The Telegraph’s pre-tax profits fell by 88 per cent to £1.6m last year, new financial figures show.
But total subscription revenues at the group were up by ten per cent, driven by a 27 per cent uplift in digital subscription revenue.
The Telegraph said it is now approaching the halfway point of a three-phase strategic plan which will see it “emerge into a growth era in profits”.
Combined accounts for the Telegraph Media Group – publisher of the Daily Telegraph, Sunday Telegraph and telegraph.co.uk – and Telegraph Events, out today, show a 2.6 per cent decline in revenues to £278.1m in 2018.
When the Telegraph Media Group’s figures are taken on their own, they show pre-tax profits down 93 per cent to £900,000 and revenues of £271m.
The company put the decline down to “the structural decline across the industry in print advertising and circulation” and added it is “partially offset by significant growth in subscriber volumes and revenues”.
The Telegraph reached 3.3m registered users in 2018, topping its 3m target for the end of the year.
It is now has 5m registered users, of which 400,000 are paying subscribers across print and digital.
Telegraph chief executive Nick Hugh (pictured) is understood to be confident another 100,000 paying subscribers will be added next year.
In 2018 the company set a target of reaching 10m registered users and 1m paid subscribers by 2023.
In a tweet, Telegraph chief executive Nick Hugh said decline in profits “stems from investment in more journalists”.
The Telegraph created a total of 39 net new journalist roles in 2018, and 37 so far this year, through a £10m investment programme.
These include roles in an expanded Westminster team, its new technology team, and its health and fitness and family sections.

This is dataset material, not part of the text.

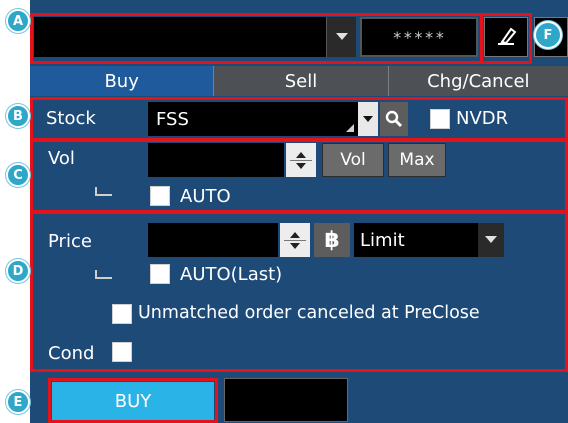  What do you see at coordinates (172, 120) in the screenshot?
I see `stock-input-value: FSS` at bounding box center [172, 120].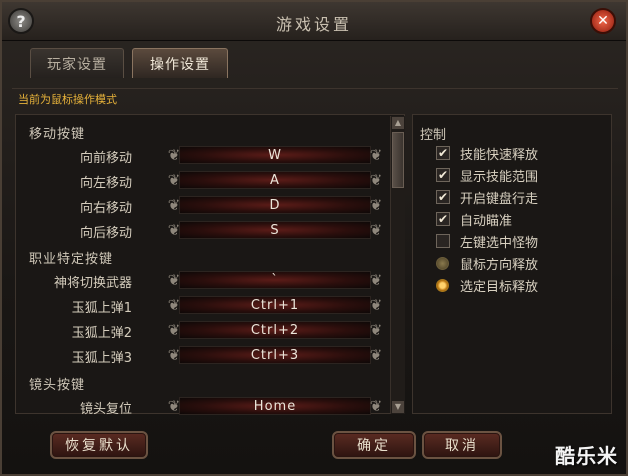 The image size is (628, 476). I want to click on keybind-value: D, so click(275, 205).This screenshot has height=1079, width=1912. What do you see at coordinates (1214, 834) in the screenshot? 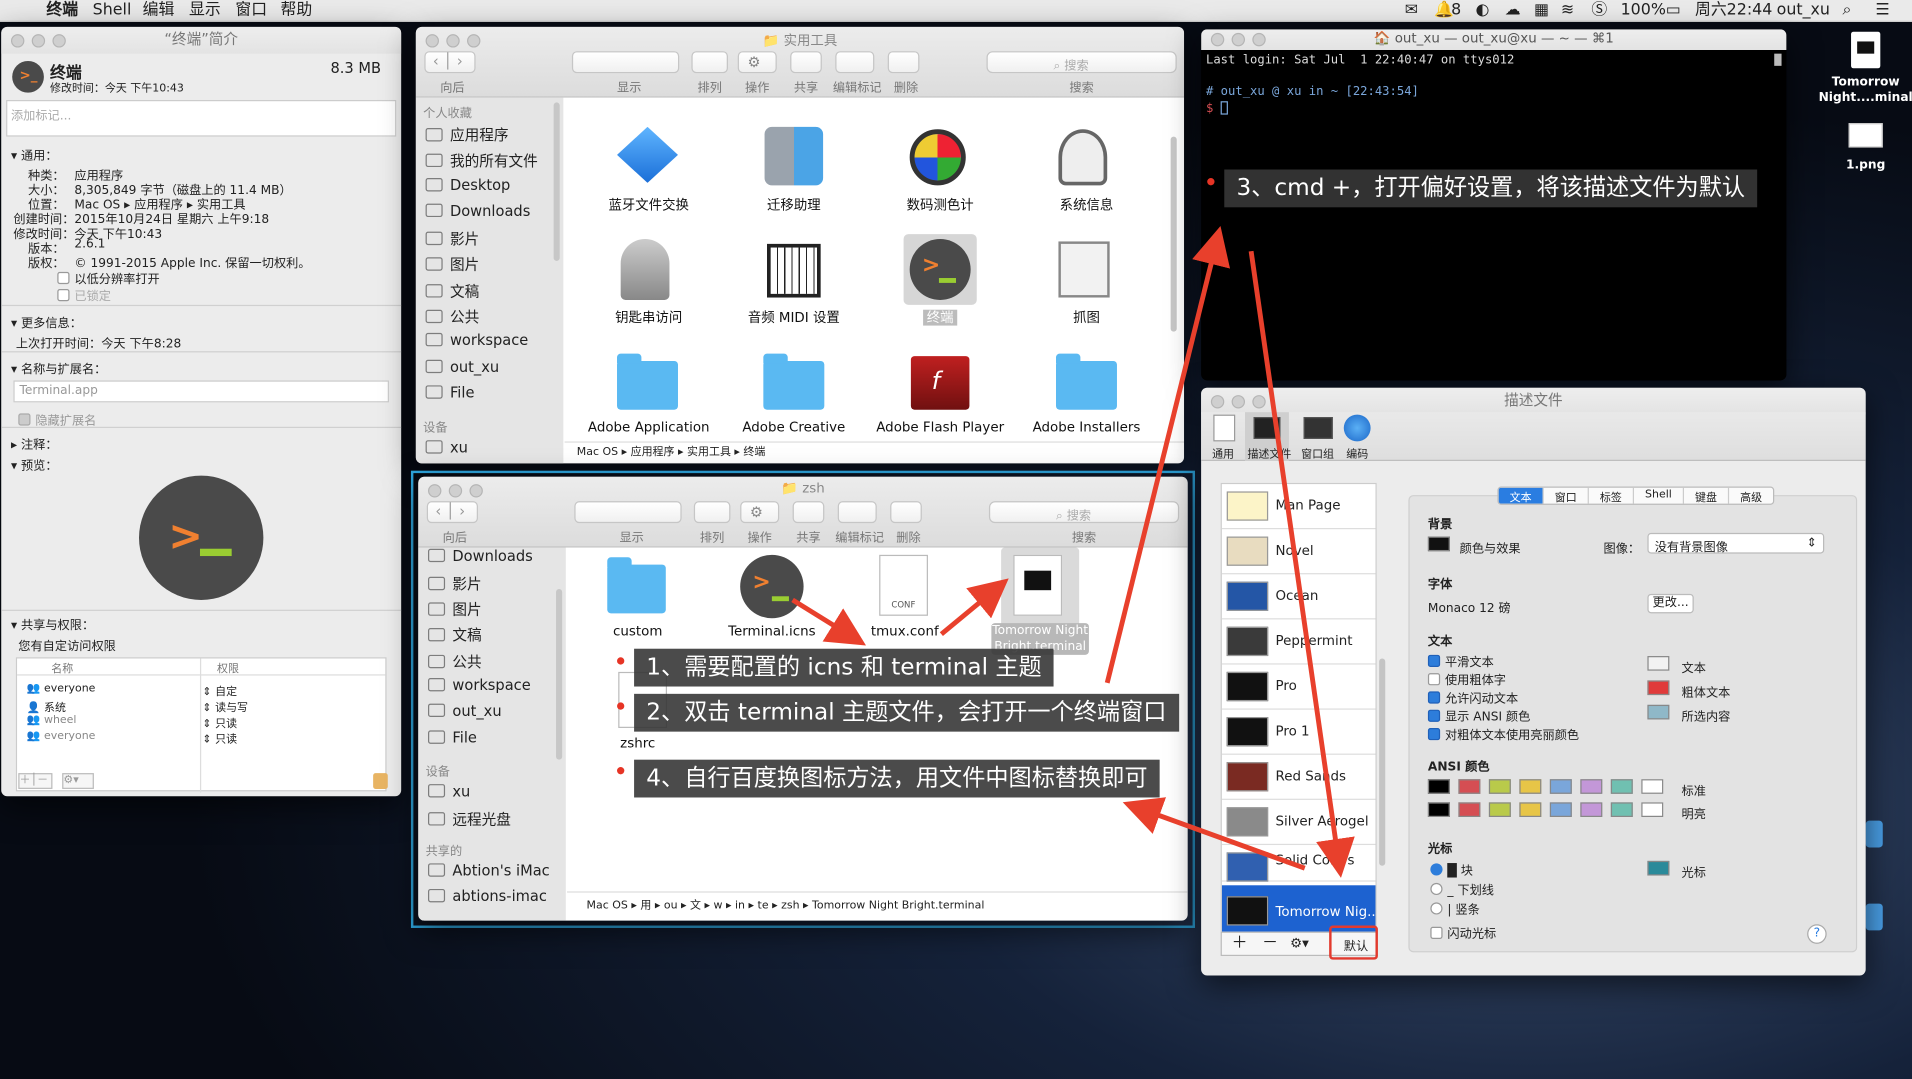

It also created a new “long-form” video team at the end of 2018, although this resulted in a number of job cuts.
Hugh tweeted that the company was “building for the future” and will grow its subscriber base further. He also dismissed claims that Brexit – which the paper continues to support – is bad for business.
Figures released by The Telegraph also show a fall in operating profits from £21m to £8.1m last year, but the group said this was “entirely expected”.
It reported pre-tax profits of £13.7m in 2017 – nearly half that made the year before – and revenues of £285.7m, down 6 per cent.
Hugh said the company was “extremely pleased” to have beaten its financial targets in 2018 “despite the structural changes and economic uncertainty”.
“Despite the ongoing structural challenges in the industry, we will continue
our investments in journalism and subscriptions, whilst improving our overall profit margins to continue our path towards a sustainable model, centred around our world-class centre-right journalism,” he said.
“We anticipate that our 2019 financial results will show an improvement as the business continues to deliver its strategic plans.”
Hugh said the company was “tracking ahead of plan” and that the current numbers give “great optimism that the plan is working”.
Despite revenue and profit drops, the Telegraph said there were “encouraging signs of progress”, pointing to growth in reader revenue of two per cent year-on-year.
“Driven by subscribers, both print and digital subscription revenues continue to grow, more than offsetting casual paper sales decline,” the company said in a statement.
The Daily Telegraph now has an average monthly circulation of 315,270, according to ABC figures for August, following an 18 per cent fall from 385,346 since January 2018.
The Sunday Telegraph’s circulation fell 16.5 per cent in the same period to 249,425.
Despite this there was said to be a “turnaround” in print revenue performance, with a four per cent improvement in its contribution to the business year-on-year.
As a result, 54 per cent of Telegraph revenue now comes directly from readers, while advertising revenue was two per cent ahead of budget.
The Telegraph said it is now approaching the halfway point of its three-phase strategic plan.
During the first phase it focused on “investing for the long-term future of the business to create new avenues for growth” and the current, second phase is about stabilising revenues by growing the proportion coming directly from readers.
“Phase three will see the group emerge into a growth era in profits, with a business fit for the future of journalism,” it said.